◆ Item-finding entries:
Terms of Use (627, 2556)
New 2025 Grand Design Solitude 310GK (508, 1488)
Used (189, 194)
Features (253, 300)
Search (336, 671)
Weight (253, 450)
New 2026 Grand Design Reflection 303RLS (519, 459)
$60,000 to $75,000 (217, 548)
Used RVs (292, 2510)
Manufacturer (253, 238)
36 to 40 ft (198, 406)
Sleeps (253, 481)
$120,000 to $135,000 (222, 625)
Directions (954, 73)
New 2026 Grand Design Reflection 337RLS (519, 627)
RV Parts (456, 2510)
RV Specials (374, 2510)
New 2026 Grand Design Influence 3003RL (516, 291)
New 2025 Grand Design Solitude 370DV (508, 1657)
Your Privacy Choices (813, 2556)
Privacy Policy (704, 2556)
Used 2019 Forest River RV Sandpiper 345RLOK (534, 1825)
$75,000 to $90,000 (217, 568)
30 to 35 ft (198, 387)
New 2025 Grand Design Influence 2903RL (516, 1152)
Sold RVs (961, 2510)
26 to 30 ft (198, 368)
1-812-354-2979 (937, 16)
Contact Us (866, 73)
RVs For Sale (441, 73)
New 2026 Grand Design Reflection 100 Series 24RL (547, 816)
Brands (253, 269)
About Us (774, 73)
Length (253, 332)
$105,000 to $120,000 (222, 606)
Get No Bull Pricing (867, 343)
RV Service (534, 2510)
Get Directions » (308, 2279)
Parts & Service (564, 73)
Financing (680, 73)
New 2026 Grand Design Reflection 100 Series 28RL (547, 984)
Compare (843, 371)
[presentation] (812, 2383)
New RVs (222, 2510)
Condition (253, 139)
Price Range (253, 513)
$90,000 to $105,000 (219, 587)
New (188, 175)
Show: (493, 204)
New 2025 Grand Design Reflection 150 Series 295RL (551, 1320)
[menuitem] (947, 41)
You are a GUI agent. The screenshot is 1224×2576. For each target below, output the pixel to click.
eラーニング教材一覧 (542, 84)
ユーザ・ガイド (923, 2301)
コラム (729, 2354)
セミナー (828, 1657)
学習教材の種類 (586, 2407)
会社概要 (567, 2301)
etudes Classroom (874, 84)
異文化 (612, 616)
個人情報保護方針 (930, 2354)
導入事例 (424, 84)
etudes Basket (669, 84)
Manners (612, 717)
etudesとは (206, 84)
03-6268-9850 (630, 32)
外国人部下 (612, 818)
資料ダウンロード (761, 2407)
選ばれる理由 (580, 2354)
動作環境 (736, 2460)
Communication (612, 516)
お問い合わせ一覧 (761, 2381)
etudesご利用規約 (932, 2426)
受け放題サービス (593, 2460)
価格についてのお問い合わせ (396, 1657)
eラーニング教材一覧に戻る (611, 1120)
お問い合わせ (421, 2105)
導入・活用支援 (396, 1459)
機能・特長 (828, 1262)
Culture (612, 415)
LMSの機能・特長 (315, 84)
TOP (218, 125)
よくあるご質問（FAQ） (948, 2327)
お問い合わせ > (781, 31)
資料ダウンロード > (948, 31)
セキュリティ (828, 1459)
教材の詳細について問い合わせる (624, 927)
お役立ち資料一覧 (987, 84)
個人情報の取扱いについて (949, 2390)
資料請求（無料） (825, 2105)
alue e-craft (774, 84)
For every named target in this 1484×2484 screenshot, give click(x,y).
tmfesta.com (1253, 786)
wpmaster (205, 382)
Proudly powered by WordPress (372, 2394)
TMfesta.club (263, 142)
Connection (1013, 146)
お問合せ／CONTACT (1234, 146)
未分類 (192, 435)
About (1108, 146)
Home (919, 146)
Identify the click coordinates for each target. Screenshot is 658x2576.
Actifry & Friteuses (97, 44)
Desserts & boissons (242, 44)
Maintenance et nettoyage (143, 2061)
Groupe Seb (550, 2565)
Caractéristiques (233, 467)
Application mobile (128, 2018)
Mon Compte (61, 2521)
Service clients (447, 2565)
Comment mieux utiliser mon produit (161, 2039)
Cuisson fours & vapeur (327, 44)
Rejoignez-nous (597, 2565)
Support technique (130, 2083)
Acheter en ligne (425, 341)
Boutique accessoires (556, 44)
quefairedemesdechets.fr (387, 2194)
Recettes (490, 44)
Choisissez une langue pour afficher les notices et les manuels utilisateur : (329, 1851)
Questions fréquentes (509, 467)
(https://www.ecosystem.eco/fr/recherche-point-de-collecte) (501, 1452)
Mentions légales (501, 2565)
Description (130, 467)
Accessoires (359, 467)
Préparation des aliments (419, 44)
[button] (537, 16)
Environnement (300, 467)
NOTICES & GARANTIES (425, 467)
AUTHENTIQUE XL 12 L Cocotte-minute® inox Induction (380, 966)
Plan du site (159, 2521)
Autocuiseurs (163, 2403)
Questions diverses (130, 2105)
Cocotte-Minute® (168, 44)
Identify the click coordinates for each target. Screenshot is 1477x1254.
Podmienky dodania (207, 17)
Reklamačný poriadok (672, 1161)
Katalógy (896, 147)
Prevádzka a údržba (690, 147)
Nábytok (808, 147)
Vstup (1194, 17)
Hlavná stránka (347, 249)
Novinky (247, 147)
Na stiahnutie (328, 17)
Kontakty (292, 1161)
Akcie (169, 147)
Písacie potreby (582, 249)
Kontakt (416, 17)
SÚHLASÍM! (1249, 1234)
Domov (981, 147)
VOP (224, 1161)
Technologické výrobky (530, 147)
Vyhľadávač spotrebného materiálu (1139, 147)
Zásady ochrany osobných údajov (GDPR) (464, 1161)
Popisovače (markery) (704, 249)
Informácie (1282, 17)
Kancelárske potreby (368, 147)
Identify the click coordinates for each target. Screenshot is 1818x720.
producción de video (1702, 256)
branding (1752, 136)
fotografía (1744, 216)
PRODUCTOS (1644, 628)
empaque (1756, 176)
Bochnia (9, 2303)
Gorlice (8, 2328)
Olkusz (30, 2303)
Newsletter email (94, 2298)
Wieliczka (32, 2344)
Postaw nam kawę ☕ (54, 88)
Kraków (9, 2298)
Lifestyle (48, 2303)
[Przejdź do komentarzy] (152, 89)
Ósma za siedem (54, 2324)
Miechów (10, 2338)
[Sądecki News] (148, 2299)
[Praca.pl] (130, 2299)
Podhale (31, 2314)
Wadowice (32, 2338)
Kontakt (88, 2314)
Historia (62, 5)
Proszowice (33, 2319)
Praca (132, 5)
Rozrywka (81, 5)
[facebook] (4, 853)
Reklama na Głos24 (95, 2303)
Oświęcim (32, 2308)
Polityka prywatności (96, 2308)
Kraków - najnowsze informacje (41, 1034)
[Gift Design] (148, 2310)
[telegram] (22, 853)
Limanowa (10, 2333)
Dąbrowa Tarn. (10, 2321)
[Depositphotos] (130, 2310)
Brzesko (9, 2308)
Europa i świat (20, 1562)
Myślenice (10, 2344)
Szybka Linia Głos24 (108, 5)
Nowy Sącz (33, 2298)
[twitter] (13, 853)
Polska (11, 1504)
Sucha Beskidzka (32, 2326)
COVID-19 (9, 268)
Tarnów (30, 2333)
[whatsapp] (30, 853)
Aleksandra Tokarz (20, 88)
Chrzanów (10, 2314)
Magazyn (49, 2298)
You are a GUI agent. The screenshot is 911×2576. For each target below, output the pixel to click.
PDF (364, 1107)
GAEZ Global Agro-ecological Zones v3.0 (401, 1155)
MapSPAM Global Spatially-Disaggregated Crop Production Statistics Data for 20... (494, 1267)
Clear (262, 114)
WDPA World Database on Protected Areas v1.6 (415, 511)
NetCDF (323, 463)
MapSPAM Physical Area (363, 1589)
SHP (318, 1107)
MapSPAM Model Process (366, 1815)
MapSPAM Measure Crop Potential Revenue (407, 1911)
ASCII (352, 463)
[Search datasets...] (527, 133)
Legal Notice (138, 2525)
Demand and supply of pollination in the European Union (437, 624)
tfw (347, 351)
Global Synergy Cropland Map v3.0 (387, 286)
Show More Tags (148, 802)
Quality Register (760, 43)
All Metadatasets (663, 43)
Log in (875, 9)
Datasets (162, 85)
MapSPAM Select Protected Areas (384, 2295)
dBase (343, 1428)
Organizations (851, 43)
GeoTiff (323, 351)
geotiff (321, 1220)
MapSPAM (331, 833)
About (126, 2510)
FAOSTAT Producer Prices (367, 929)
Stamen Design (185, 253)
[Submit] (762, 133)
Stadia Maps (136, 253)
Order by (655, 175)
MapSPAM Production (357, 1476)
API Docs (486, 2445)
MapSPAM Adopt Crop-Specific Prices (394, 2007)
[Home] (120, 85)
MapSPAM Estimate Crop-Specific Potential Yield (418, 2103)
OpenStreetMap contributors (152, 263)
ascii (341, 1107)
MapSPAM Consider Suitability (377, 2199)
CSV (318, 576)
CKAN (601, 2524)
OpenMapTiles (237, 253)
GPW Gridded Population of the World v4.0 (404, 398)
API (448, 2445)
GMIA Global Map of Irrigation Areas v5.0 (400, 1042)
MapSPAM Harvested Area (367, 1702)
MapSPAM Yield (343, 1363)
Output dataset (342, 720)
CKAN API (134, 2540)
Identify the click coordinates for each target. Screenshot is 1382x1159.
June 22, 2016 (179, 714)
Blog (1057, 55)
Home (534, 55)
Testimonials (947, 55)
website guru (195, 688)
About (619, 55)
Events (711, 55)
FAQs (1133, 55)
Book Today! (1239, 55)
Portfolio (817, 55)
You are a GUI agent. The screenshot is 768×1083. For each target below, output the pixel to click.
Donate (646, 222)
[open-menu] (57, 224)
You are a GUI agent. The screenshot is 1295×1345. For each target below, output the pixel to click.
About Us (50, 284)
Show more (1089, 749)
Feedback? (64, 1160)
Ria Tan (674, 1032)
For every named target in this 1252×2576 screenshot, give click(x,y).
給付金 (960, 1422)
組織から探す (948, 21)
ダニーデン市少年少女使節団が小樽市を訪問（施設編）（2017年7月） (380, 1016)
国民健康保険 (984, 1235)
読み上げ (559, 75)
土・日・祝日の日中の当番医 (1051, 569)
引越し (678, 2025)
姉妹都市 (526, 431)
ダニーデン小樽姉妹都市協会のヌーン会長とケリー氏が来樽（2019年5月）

◆ EXERCISE DESCRIPTION: Can you rewrite the stretch of entries from the line containing "個人情報の取扱いについて (949, 2390)" through the line containing "Cocotte-Minute® (168, 44)", including both of those lines and every request line, with each answer coordinate scaled by 2.5 and rounded to a whole number (halves round up)? Leave the numbers in the request lines unchanged.

◆ RESPONSE TO THE TASK:
個人情報の取扱いについて (2373, 5975)
資料請求（無料） (2063, 5263)
alue e-craft (1935, 210)
For every named target in this 1484×2484 screenshot, give click(x,y).
tmfesta.com (3133, 1965)
wpmaster (513, 955)
Proudly powered by WordPress (930, 5985)
TMfesta.club (658, 355)
Connection (2533, 365)
お問合せ／CONTACT (3085, 365)
未分類 (480, 1088)
About (2770, 365)
Home (2298, 365)
Identify the click coordinates for each target. Screenshot is 658x2576.
Actifry & Friteuses (243, 110)
Desserts & boissons (605, 110)
Maintenance et nettoyage (358, 5153)
Groupe Seb (1375, 6413)
Caractéristiques (583, 1168)
Application mobile (320, 5045)
Mon Compte (153, 6303)
Service clients (1118, 6413)
Comment mieux utiliser mon produit (403, 5098)
Cuisson fours & vapeur (818, 110)
Rejoignez-nous (1493, 6413)
Support technique (325, 5208)
Acheter en ligne (1063, 853)
Boutique accessoires (1390, 110)
quefairedemesdechets.fr (968, 5485)
Recettes (1225, 110)
Choisissez une langue pour afficher les notices et les manuels utilisateur : (823, 4628)
Questions fréquentes (1273, 1168)
(https://www.ecosystem.eco/fr/recherche-point-de-collecte) (1253, 3630)
Mentions légales (1253, 6413)
Description (325, 1168)
Accessoires (898, 1168)
Préparation des aliments (1048, 110)
[button] (1343, 40)
Environnement (750, 1168)
NOTICES & GARANTIES (1063, 1168)
AUTHENTIQUE XL 12 L Cocotte-minute® inox Induction (950, 2415)
Plan du site (398, 6303)
Autocuiseurs (408, 6008)
Questions diverses (325, 5263)
Cocotte-Minute® (420, 110)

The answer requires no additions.